Spatio-temporal scan
The spatio-temporal cluster detection test for CRC incidence was retrospectively performed using spatial scan statistics. The scan parameters were as follows: the time range was from 2010 to 2014; the time interval was 1 year; the retrospective analysis metrics was space–time; the discrete scan statistics was Poisson; the maximum spatial cluster size was 10% of the population potentially at risk; the maximum temporal cluster size was 1 year; and the number of Monte Carlo simulations was restricted to 999. Then, the log-likelihood ratio (LLR) was calculated with the actual and theoretical incidences computed with the Poisson distribution in each scan window [9]. The LLR is proportional to
$$\left( {\frac{n}{E}} \right)^{n} \left( {\frac{N - n}{N - E}} \right)^{N - n} I$$
where n = the number of cancer cases within the scan window; N = the total number of cancer cases in the population; E = the expected number of cancer cases under the null hypothesis; and I = 1 when the scan window has a larger number of cancer cases than expected if the null hypothesis were true, and 0 otherwise.
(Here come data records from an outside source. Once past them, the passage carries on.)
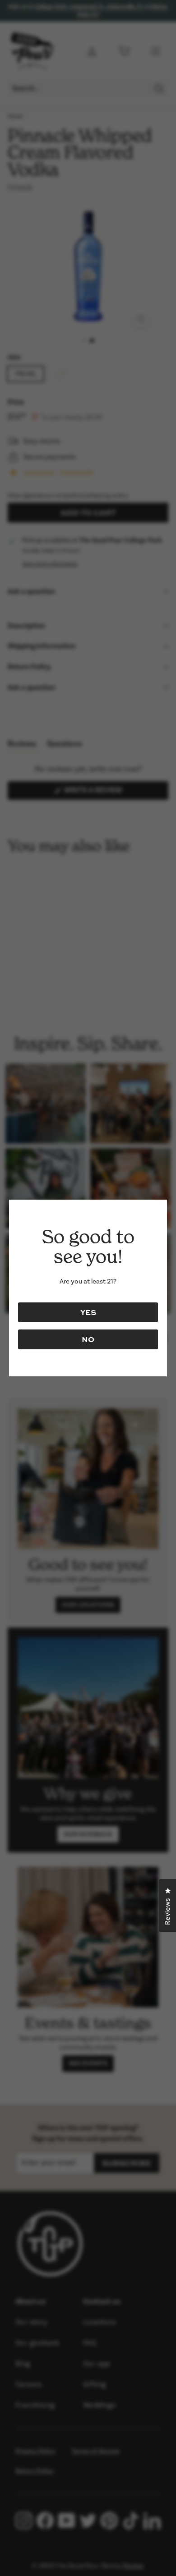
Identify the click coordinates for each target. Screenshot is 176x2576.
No (88, 1339)
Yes (88, 1311)
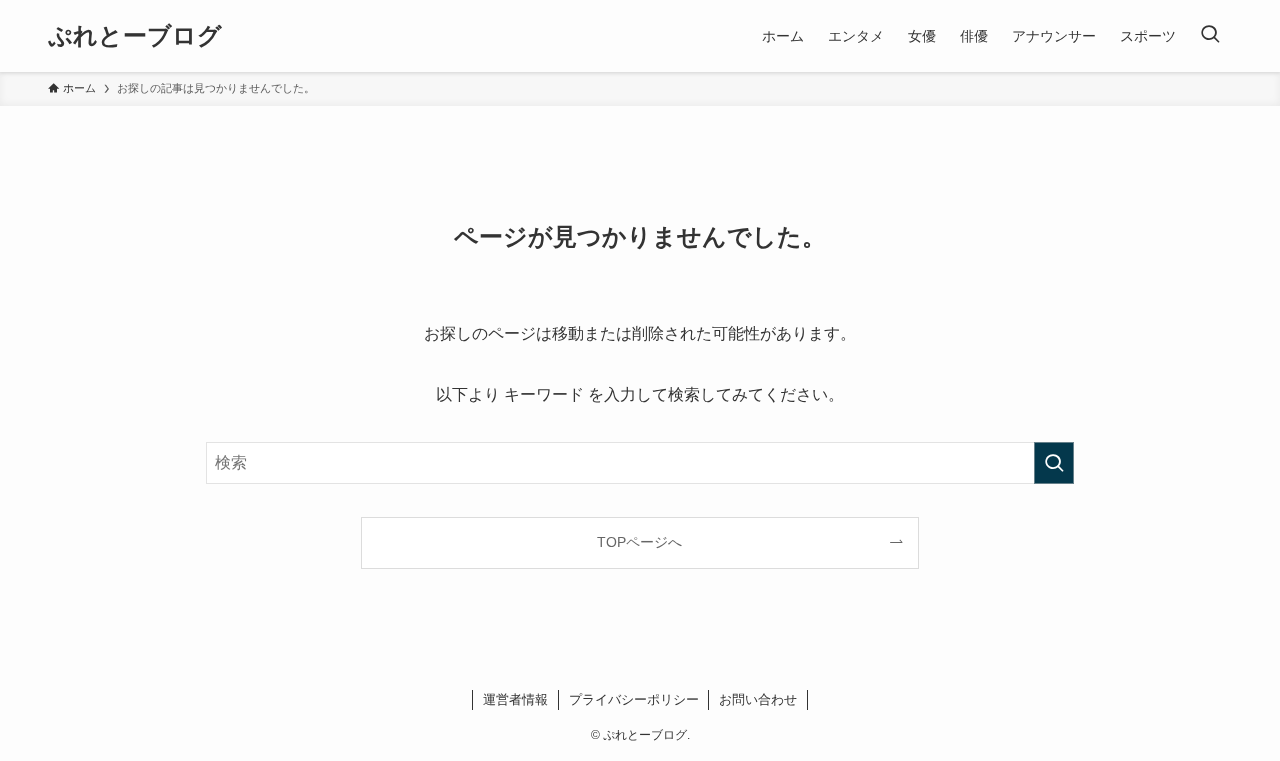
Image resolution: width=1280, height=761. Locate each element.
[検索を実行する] (1054, 463)
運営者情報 (515, 699)
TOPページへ (639, 542)
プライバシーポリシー (634, 699)
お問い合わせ (758, 699)
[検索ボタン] (1210, 36)
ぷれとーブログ (135, 36)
The high-incidence cluster areas exhibited the higheset LLR values. Next, relative risk (RR) was calculated as the ratio of the incidence inside a cluster area to that outside the cluster area, and its significance was analyzed.
Statistical analysis
The age-standardized rate of incidence by the world standard population (ASRIW) was estimated using the 1964 Segi’s world standard population. The descriptive analysis was carried out using Excel 2013 (Microsoft, Redmond, WA, USA). The spatial cluster analysis was performed by hypothesis testing of Z statistics for space aggregation indices using the OpenGeoda 1.2.0 software. The spatio-temporal scan analysis was conducted using the SaTScan 9.4.2 software developed by NCI. A trend test of the average annual percentage change (AAPC) was performed using the Joinpoint Regression Program, version 4.0.4, developed by National Cancer Institute (NCI, Boston, MA, USA). AAPC was calculated as follows:
$$\ln \left( {R_{y} } \right) = \alpha + \beta y,\,{\text{AAPC}} = \left( {e^{\beta } - 1} \right) \times 100,$$
where Ry is the incidence in year y.